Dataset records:

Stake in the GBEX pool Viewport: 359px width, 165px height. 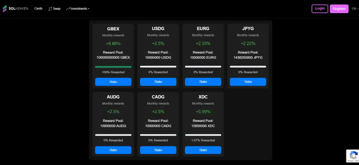coord(113,82)
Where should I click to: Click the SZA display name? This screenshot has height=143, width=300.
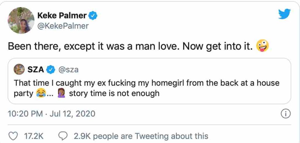click(x=36, y=69)
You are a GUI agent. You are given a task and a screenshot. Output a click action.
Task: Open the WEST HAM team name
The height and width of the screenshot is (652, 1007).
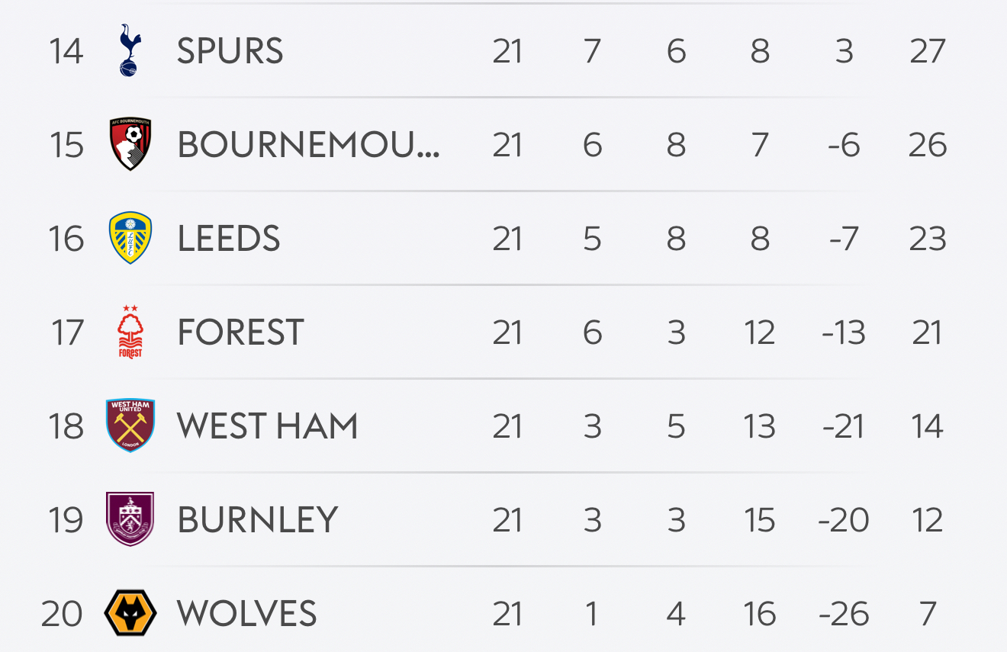pos(267,426)
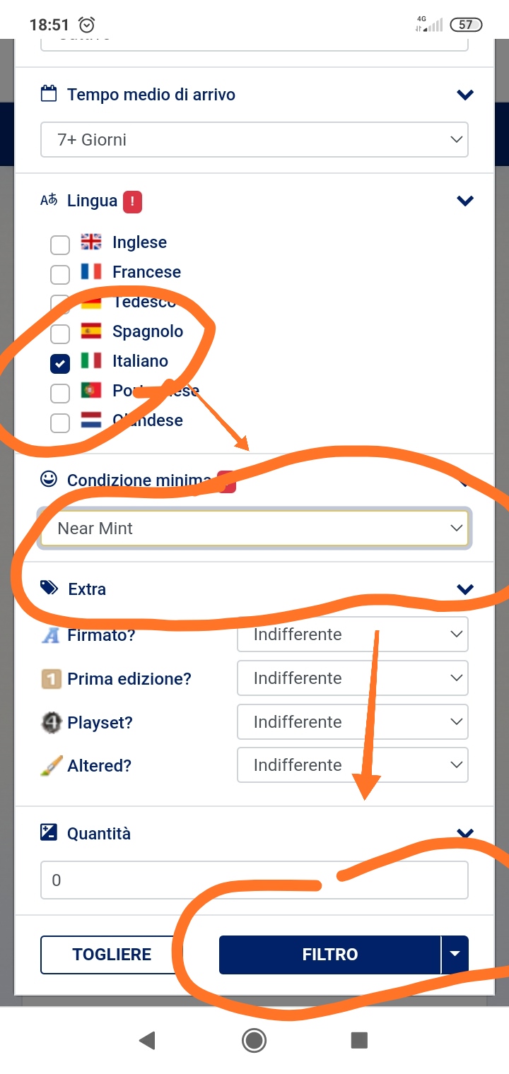Open the Near Mint condition dropdown

tap(255, 529)
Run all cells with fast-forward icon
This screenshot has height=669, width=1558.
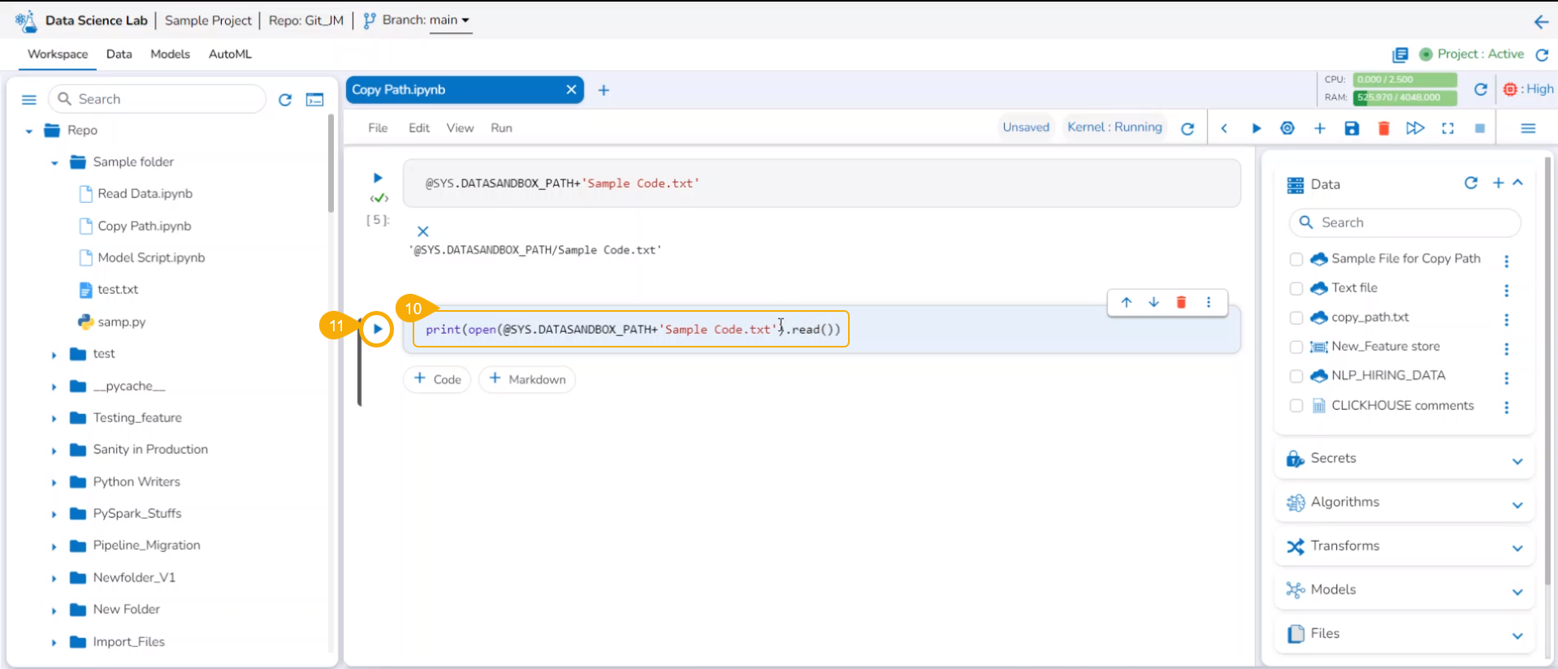[1415, 128]
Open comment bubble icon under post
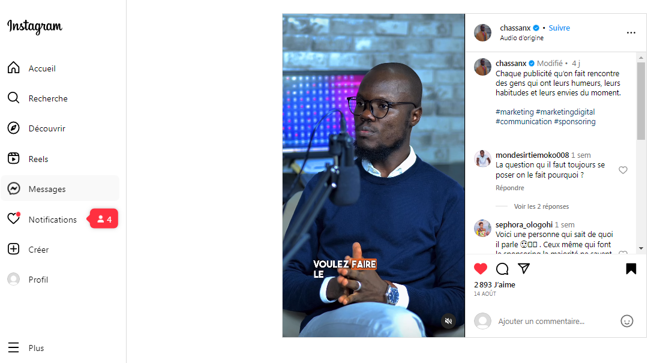Viewport: 657px width, 363px height. 502,269
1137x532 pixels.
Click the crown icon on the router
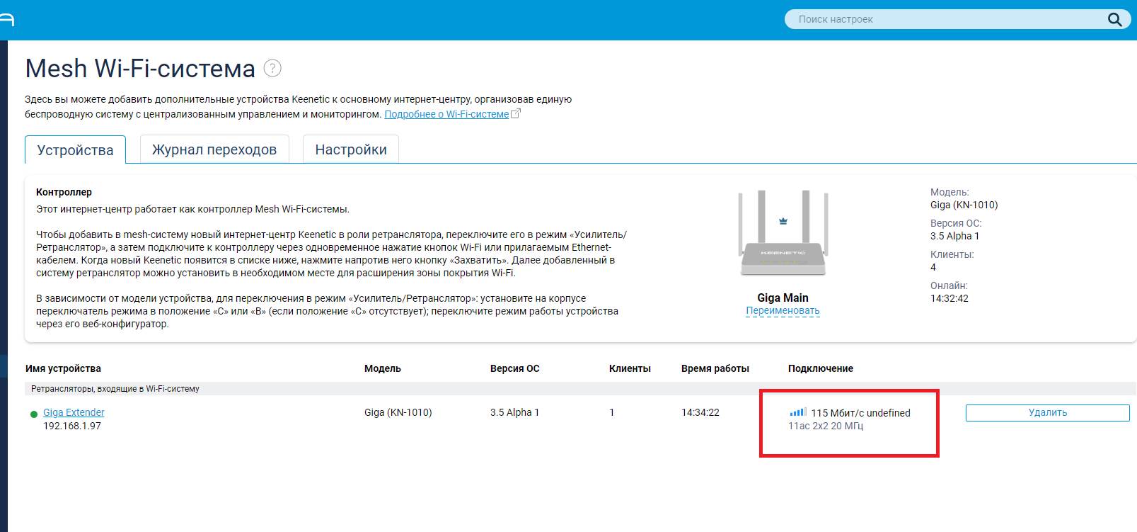tap(783, 221)
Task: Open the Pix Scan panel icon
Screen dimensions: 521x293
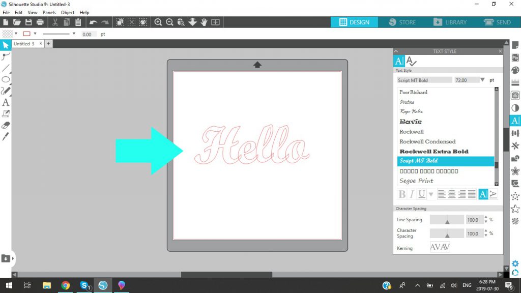Action: (x=515, y=57)
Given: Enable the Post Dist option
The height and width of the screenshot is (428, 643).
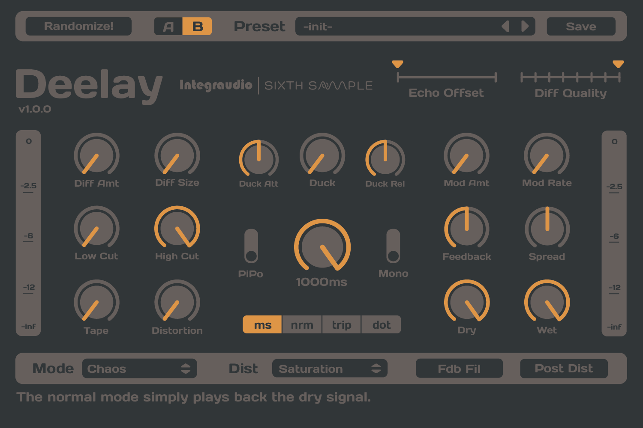Looking at the screenshot, I should pos(564,369).
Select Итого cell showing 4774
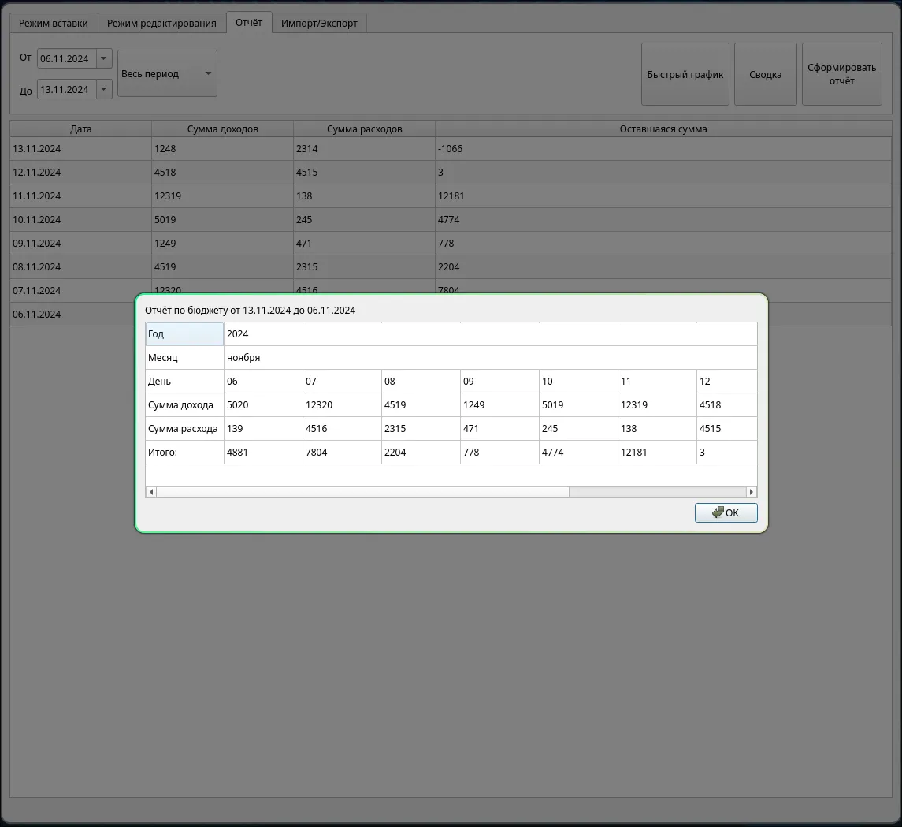The width and height of the screenshot is (902, 827). tap(577, 453)
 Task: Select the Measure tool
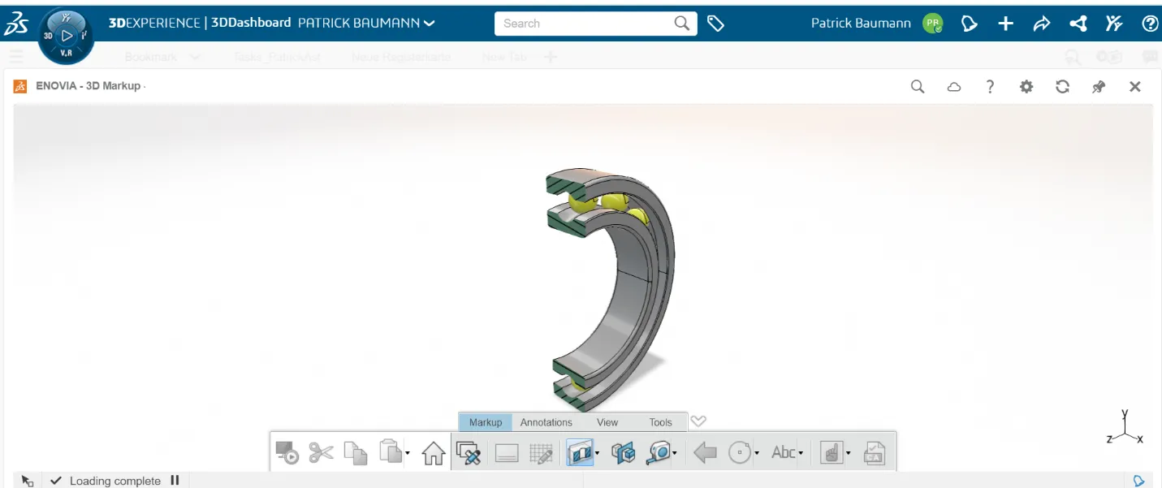pyautogui.click(x=659, y=452)
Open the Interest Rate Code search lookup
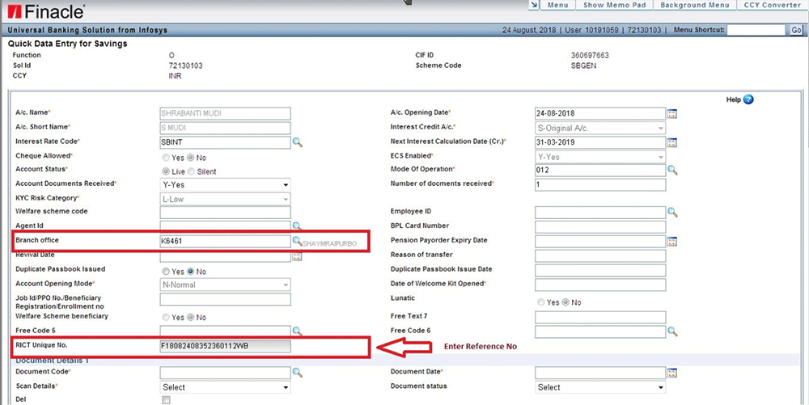Screen dimensions: 809x405 coord(297,142)
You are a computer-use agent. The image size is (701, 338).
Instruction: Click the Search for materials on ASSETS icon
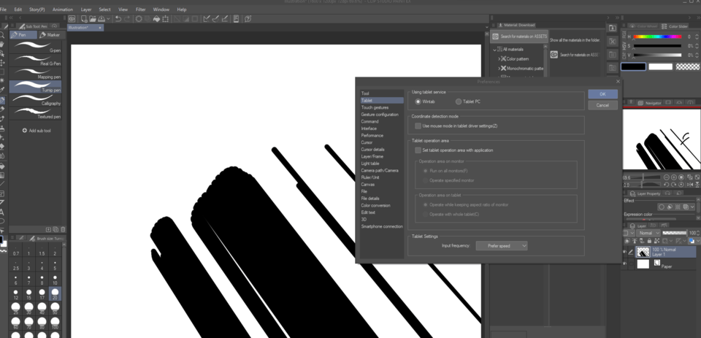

▶ [Problem to work on] From the line containing "Open comment bubble icon under post" through the line containing "Given: Enable the Post Dist option", copy every line above exactly, without pictures.

▶ [Solution for this task]
Open comment bubble icon under post
Viewport: 657px width, 363px height. 502,269
1137x532 pixels.
Click the crown icon on the router
tap(783, 221)
Task: Open the Pix Scan panel icon
Screen dimensions: 521x293
Action: (x=515, y=57)
Given: Enable the Post Dist option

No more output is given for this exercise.